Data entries
===

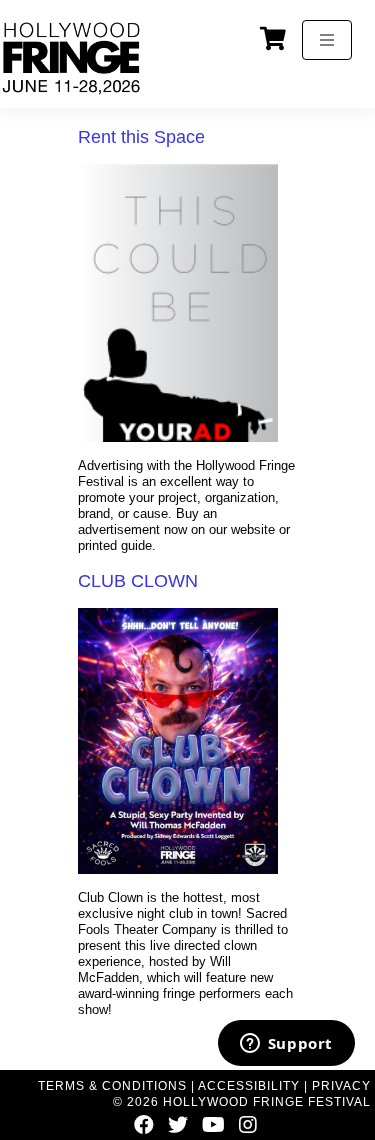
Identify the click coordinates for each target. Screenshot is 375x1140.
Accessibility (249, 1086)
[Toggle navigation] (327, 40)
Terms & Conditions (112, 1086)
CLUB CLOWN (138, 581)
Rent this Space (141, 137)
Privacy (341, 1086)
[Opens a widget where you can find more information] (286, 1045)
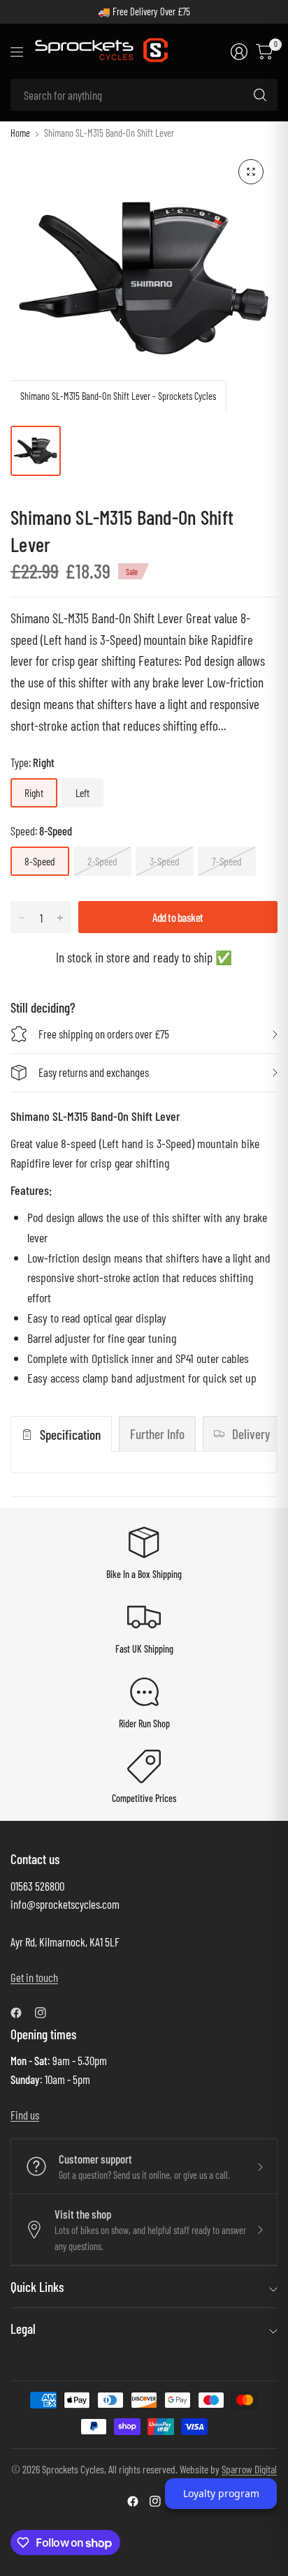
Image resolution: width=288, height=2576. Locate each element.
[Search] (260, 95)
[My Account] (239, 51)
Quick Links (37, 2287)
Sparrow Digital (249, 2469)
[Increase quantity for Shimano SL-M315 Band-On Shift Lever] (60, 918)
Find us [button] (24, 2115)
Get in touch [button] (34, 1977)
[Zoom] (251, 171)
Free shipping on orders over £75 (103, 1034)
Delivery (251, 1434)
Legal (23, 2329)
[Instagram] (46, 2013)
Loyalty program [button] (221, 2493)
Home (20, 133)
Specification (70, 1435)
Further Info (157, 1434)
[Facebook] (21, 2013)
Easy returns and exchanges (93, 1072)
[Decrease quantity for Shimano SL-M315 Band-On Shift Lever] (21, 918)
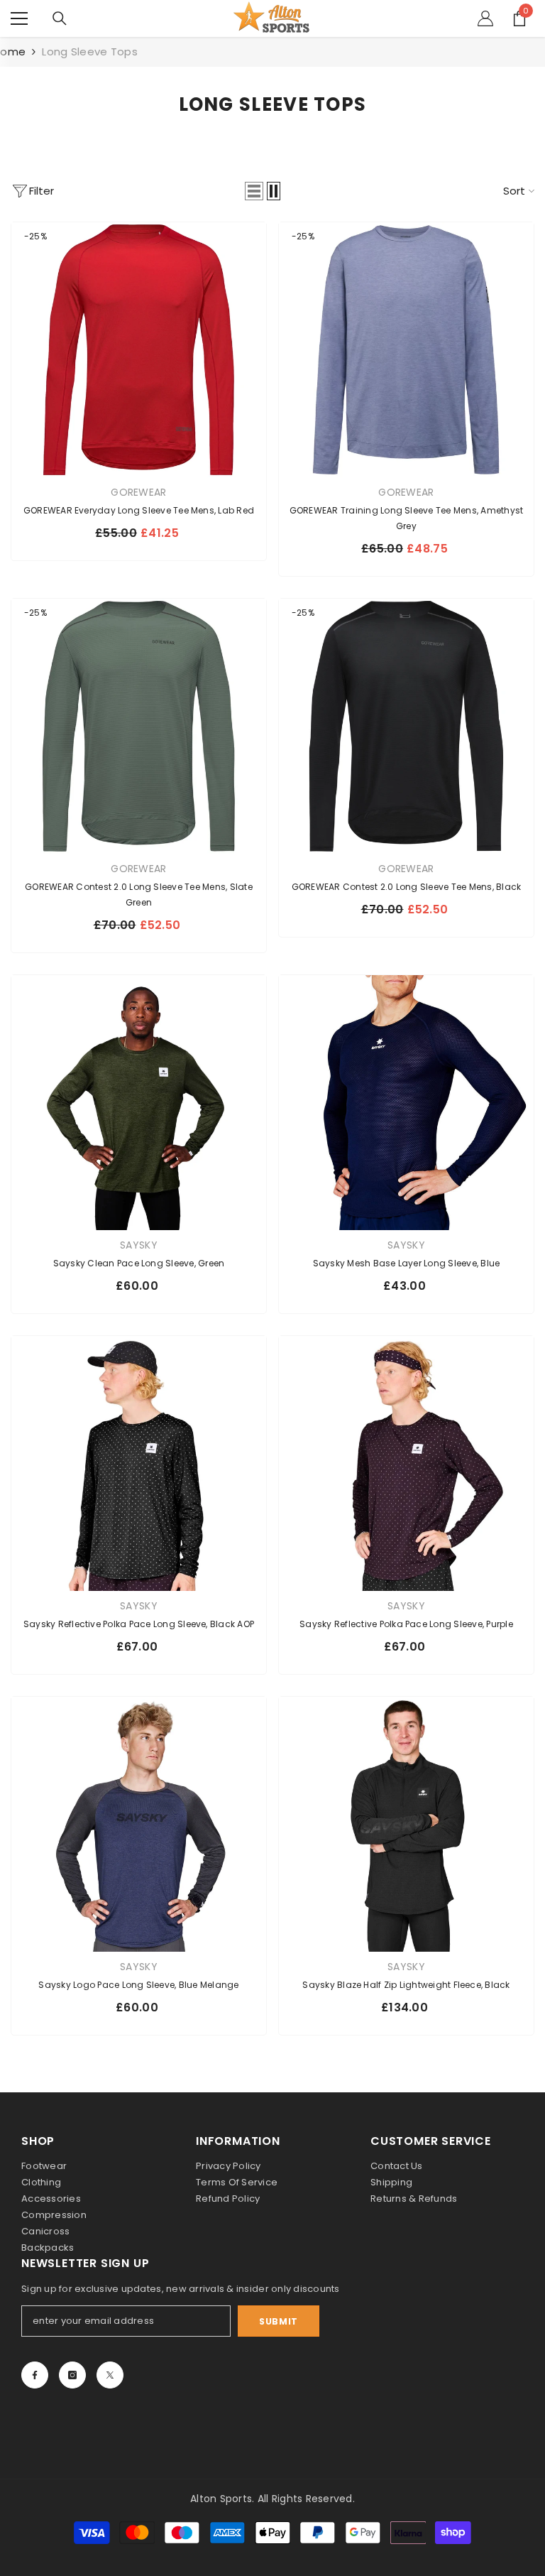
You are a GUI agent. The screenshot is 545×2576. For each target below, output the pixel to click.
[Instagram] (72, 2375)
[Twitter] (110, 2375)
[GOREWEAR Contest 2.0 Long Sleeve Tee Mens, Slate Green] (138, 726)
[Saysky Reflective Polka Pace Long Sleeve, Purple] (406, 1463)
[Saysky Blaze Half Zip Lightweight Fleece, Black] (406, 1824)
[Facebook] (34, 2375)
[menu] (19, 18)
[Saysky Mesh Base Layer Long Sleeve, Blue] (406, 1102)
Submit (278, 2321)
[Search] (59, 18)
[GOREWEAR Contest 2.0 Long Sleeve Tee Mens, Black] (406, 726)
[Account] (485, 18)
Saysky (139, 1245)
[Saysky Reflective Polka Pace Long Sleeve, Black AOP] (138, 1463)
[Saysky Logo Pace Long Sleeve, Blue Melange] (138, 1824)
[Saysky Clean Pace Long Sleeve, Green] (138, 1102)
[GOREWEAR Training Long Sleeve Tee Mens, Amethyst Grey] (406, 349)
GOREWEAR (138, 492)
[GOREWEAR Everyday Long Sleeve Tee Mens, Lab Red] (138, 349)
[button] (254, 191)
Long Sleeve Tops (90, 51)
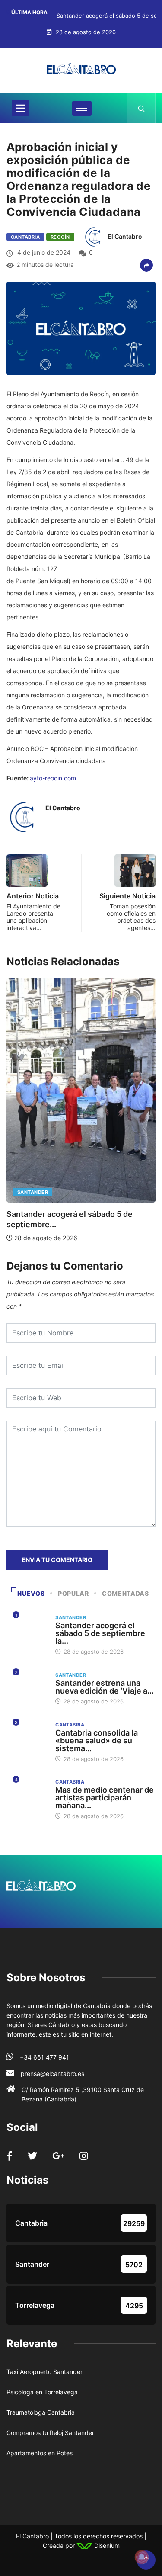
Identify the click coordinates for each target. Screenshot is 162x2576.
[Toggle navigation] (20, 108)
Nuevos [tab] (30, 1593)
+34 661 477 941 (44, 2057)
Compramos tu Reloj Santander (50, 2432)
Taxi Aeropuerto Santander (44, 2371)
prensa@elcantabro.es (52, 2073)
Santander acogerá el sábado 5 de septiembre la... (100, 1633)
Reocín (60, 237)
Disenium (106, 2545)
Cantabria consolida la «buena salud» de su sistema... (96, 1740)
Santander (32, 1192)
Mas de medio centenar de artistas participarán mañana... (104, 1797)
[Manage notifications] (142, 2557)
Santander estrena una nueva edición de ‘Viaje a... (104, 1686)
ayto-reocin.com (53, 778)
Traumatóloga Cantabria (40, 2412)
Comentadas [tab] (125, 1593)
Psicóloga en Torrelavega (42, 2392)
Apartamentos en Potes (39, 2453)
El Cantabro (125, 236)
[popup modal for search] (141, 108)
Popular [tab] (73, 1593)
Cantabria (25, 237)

===

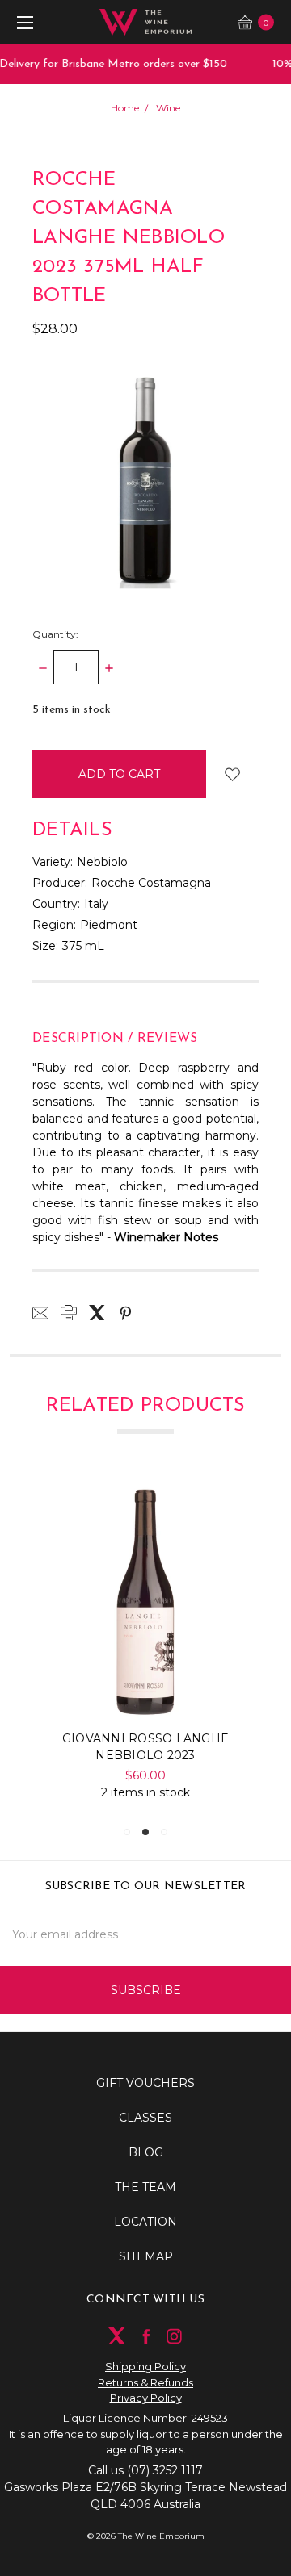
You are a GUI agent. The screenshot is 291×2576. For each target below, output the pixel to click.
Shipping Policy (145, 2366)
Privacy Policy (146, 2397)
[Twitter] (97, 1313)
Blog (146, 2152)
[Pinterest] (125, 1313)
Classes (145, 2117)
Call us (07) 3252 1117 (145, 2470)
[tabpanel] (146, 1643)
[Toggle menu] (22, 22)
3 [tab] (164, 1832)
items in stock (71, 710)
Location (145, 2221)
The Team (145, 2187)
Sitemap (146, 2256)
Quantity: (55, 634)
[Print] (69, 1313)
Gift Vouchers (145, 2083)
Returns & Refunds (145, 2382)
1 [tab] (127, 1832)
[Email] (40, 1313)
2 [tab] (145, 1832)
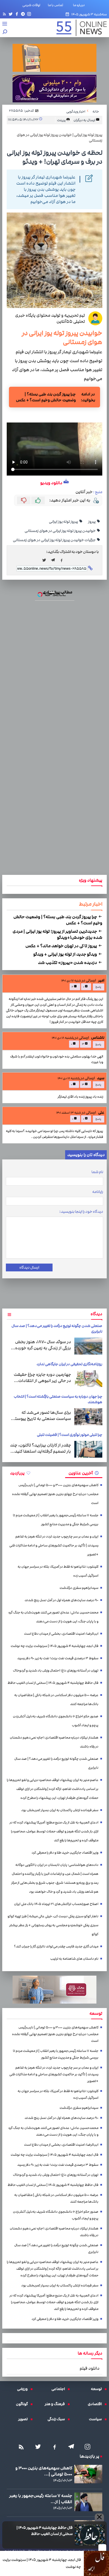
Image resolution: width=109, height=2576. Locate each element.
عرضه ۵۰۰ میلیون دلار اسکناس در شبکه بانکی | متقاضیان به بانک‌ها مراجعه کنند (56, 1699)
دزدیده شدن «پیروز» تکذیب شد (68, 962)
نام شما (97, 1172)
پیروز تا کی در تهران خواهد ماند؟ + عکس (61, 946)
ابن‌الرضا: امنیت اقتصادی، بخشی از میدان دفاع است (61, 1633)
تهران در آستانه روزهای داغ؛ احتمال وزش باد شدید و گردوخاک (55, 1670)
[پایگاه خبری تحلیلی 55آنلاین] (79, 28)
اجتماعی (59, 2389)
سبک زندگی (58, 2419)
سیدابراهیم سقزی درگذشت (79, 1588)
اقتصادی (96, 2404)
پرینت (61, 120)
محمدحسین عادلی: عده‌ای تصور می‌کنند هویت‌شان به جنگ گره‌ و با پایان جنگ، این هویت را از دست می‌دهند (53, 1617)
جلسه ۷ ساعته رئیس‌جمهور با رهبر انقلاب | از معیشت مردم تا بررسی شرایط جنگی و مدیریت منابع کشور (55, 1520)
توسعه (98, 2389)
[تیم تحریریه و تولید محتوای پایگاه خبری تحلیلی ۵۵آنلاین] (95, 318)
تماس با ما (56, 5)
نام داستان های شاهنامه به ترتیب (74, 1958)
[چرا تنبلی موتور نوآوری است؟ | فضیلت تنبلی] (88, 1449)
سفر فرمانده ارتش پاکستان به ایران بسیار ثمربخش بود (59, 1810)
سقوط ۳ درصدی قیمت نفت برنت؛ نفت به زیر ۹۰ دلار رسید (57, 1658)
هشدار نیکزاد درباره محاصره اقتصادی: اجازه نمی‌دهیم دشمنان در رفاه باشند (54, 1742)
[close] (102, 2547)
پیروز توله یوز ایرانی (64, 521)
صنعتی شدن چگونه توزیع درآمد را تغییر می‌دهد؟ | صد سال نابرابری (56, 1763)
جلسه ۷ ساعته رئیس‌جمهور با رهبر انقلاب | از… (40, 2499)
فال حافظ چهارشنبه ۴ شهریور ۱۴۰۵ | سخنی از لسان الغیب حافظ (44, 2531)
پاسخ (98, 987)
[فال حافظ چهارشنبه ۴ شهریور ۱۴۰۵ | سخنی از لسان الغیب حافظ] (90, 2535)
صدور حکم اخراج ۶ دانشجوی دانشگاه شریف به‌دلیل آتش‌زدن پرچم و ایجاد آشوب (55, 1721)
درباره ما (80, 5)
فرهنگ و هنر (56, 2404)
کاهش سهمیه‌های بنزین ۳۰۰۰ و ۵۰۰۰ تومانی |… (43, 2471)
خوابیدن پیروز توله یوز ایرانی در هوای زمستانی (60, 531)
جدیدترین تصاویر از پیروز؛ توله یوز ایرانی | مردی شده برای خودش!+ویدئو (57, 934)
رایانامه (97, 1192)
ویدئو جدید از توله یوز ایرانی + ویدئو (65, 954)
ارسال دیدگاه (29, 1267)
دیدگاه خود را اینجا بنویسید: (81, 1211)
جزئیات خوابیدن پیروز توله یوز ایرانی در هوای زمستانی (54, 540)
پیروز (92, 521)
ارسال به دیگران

===

Because only one stretch of the records is wanted, please output the lines from the one holding "[Search] (59, 18)" through the one holding "Cantabria (25, 237)" exactly, both included, and leave every picture out.

[Search] (59, 18)
[GOREWEAR Contest 2.0 Long Sleeve Tee Mens, Black] (406, 726)
[Account] (485, 18)
Saysky (139, 1245)
[Saysky Reflective Polka Pace Long Sleeve, Black AOP] (138, 1463)
[Saysky Logo Pace Long Sleeve, Blue Melange] (138, 1824)
[Saysky Clean Pace Long Sleeve, Green] (138, 1102)
[GOREWEAR Training Long Sleeve Tee Mens, Amethyst Grey] (406, 349)
GOREWEAR (138, 492)
[GOREWEAR Everyday Long Sleeve Tee Mens, Lab Red] (138, 349)
[button] (254, 191)
Long Sleeve Tops (90, 51)
Identify the click coordinates for each target. Screenshot is 162x2576.
[Toggle navigation] (20, 108)
Nuevos [tab] (30, 1593)
+34 661 477 941 (44, 2057)
Compramos tu Reloj Santander (50, 2432)
Taxi Aeropuerto Santander (44, 2371)
prensa@elcantabro.es (52, 2073)
Santander acogerá el sábado 5 de septiembre la... (100, 1633)
Reocín (60, 237)
Disenium (106, 2545)
Cantabria consolida la «buena salud» de su sistema... (96, 1740)
Santander (32, 1192)
Mas de medio centenar de artistas participarán mañana... (104, 1797)
[Manage notifications] (142, 2557)
Santander estrena una nueva edición de ‘Viaje a... (104, 1686)
ayto-reocin.com (53, 778)
Traumatóloga Cantabria (40, 2412)
Comentadas [tab] (125, 1593)
Psicóloga en Torrelavega (42, 2392)
Apartamentos en Potes (39, 2453)
El Cantabro (125, 236)
[popup modal for search] (141, 108)
Popular [tab] (73, 1593)
Cantabria (25, 237)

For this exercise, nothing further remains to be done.